If local labor could not be rounded up and put to work, the garrison troops would have to do the job, and it was hot, sweaty, backbreaking work in the tropical sun. If the troops took to working in the evening or morning to avoid that merciless sun, it was mosquito time, and few avoided bouts of Malaria in the Solomons, though on Fiji that disease was not a problem. Now, in the Monsoon season, the rains could quickly turn an unpaved or reinforced field into a quagmire, and the Japanese would lose more planes to crash landings than to combat in the early days.
Yet in spite of the difficulties, the operation was not aimed at securing Tulagi and Guadalcanal, and two transport groups were already outbound from Rabaul. To cover that operation, Yamamoto had mustered his carrier power into two groups. Carrier Division 1, with the Fleet Flag on Yamato, would bring Kaga and Akagi to the lower Solomon Sea. Meanwhile, Carrier Division 3 under Hara, the victor of Ceylon, would take the outside passage north of the Solomons with Taiho, Tosa, and the light carriers Junyo and Hiyo. Both forces then intended to rendezvous as they approached the Santa Cruz Islands, make a quick strike at the small field at Ndeni, and then return to Rabaul.
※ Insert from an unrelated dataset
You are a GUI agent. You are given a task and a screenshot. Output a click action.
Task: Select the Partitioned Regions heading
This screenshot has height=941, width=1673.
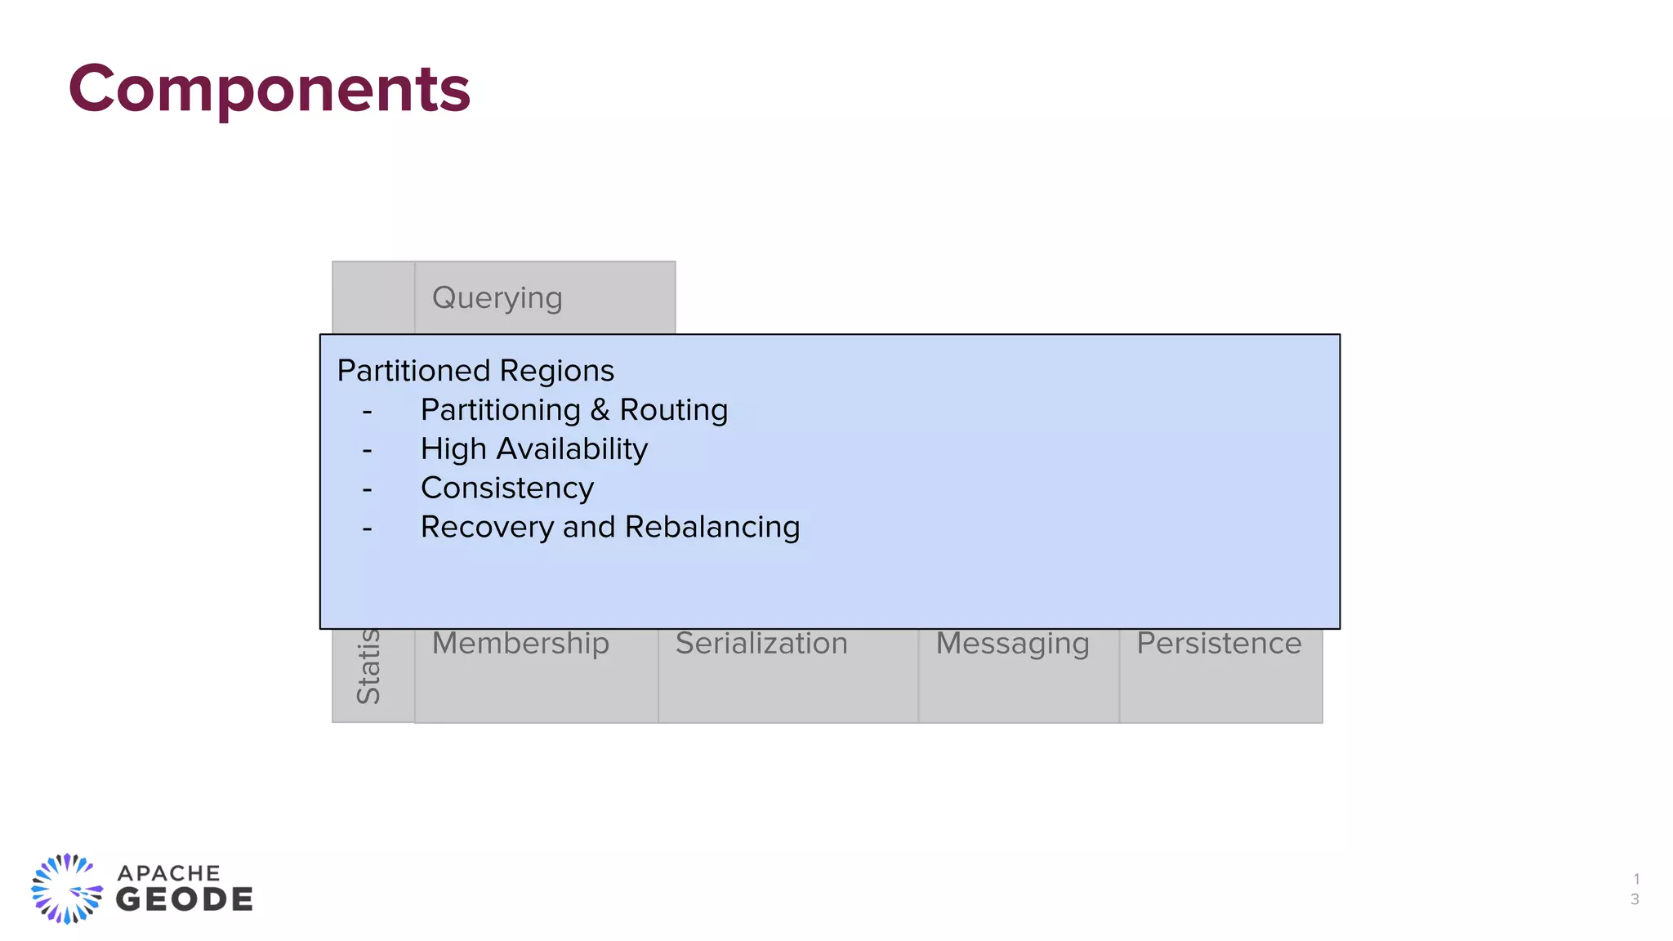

Yamamoto had no idea that the US was now planning a major offensive. He and Ugaki were still working out how to transfer in fighter support to Noumea and begin to build up air power at Nandi and Tavua, not knowing the US was intending to launch an all-out attack on those fields. They were aware that the 1st USMC Division had been relieved, noted the arrival of the 25th Infantry in its place, but still believed the Americans incapable of mounting any offensive that could seriously bother two crack Army divisions like the 38th and 48th. As for the impending US attack on Efate, the possibility never entered their minds.